Let's call this the quiet city: Where screams are flet as a wave of stoplights Drive through the the streets as gunshots punctuate the night The sides we take divide us from our faith And the morning dove gets caught in the telephone wire
Asleep you set the fire in your own house And the night was a knife that cut And I'm paralyzed
Cross out the eyes Blur all the lines Tearing this canvas from the wall We crossed out the eyes Put lines through these cries We pulled all the leaves from the trees that fall
A silent dance that we did into this hospital bed Hear voices from another room "It happens all the time" But July in the sand Then the leaves that fall And counting down our days to live.... Drain the blood from this valentine.
"We can rise on the wings of the dove See blue skies getting caught in the trail of all this smoke We can rise like candles in the dark your always" and an envelope marked with your new address
It was the first time face to face I'm crossing the line Talking to the other side of death Hearing the words that choke memories into flatlines I'm calling your name hoping for something to wash these dreams of you away
Our fence was blown down in a winter storm and this field stretched out of this world into the sound of a trace of blood in a love song What can we do to put a stop to the coming white days? I'm hoping the snow will push these dreams of you away
See, Incubus came twice. I didn't go. Because I was saving my money for a moment like this. Oh yes, emo in its glory days. They just don't make emo with lyrics like these anymore. (Red Jumpsuit-fucking-what?) Haha! I envy you Geoff.

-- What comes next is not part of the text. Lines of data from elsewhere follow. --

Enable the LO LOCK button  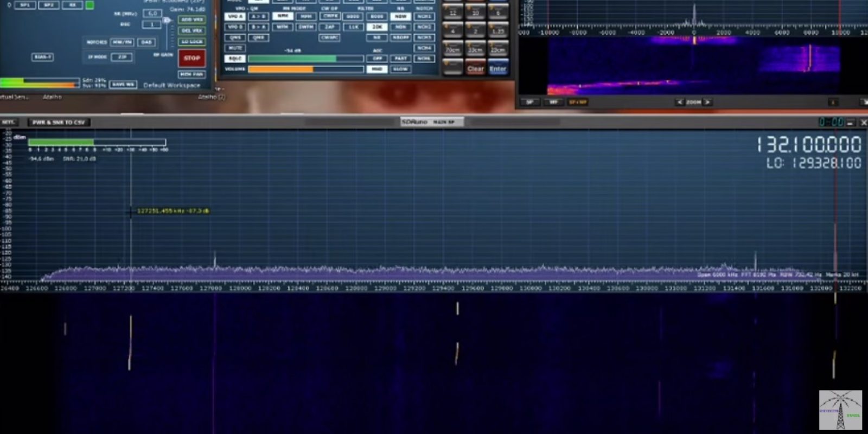(x=192, y=41)
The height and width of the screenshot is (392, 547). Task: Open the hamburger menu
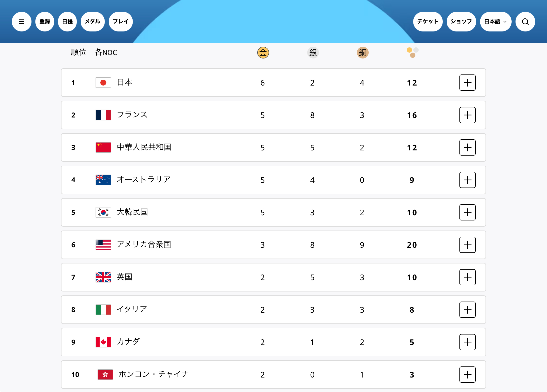pos(22,22)
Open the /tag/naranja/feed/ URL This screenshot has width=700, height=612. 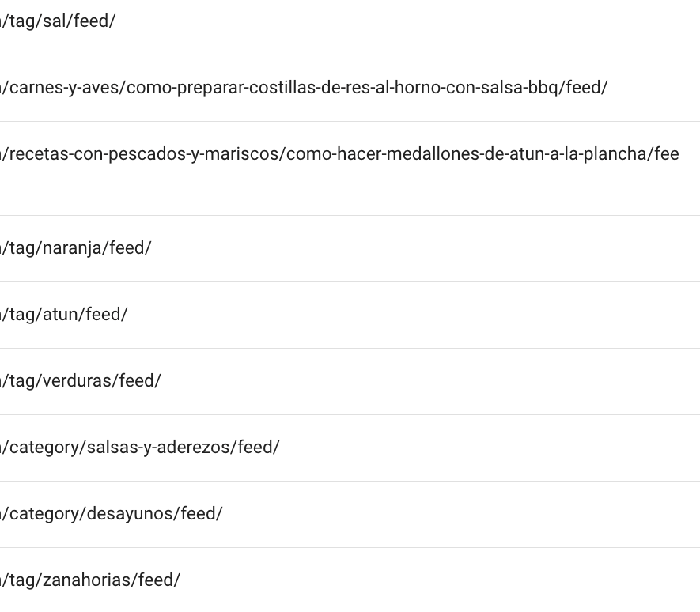(x=75, y=248)
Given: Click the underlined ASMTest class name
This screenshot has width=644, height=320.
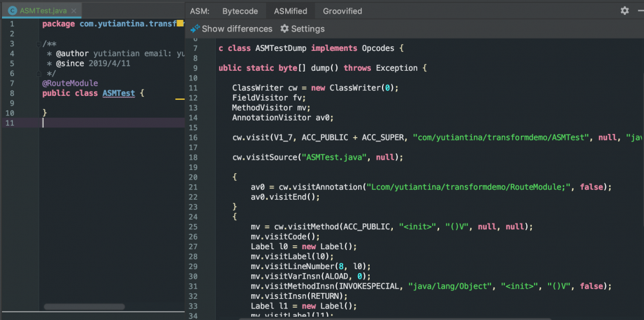Looking at the screenshot, I should point(118,93).
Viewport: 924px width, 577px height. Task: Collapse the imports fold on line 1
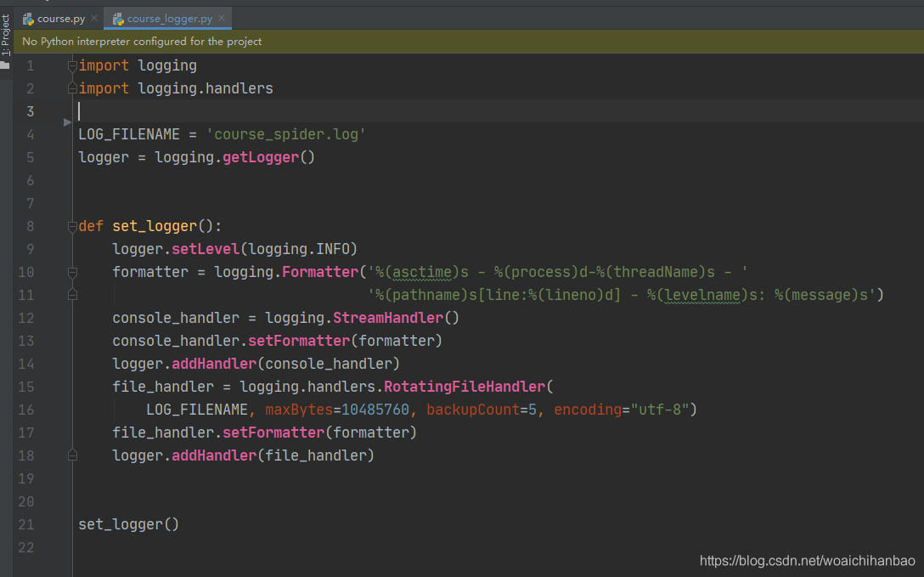click(72, 66)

You know the funniest thing about the fake world of WORK is, you meet a lot of Real people there. I made a lot of friends. & eventhough those past three weeks of my summer was one of the slowest three weeks I've ever had, there were a lot of good memories. From our small coffee breaks in 711 (Cafe 24/7's French Vanilla is to diefor btw,) to our 15 minute yosi breaks where we'd often have to run down several flights of stairs for just one stick. We were thrown from executive hellhole to executive hellhole, from Jupiter, to The Fort, and finally to Ortigas. Working made me realize just how much I really loved my major, Painting. And though I can't say that I am never working again, Ahem, all in all it was a fun experience, and not to mention, a good trophy for my resume' whenever I might need one in the future. I MISSED PAINTING SO MUCH. Speaking of which, we're having an exhibit this Saturday.(!!!) Send you all the details in a few whenever they're ready. I missed all of you. I'm gonna be doing a lot of catching up these last few weeks of summer. & by that, I mean a lot of sleeping and a lot of bumming around. Hey, what else is there to do?
I am leaving you all for the next three weeks. I got a job, in Makati, the sellout that I am. I'll be experiencing what the young adults call, "The Real World." (Nothing is as fake, believe me. But I need to buy a videocam soon, for my own 'fake world' expeditions.) See you all!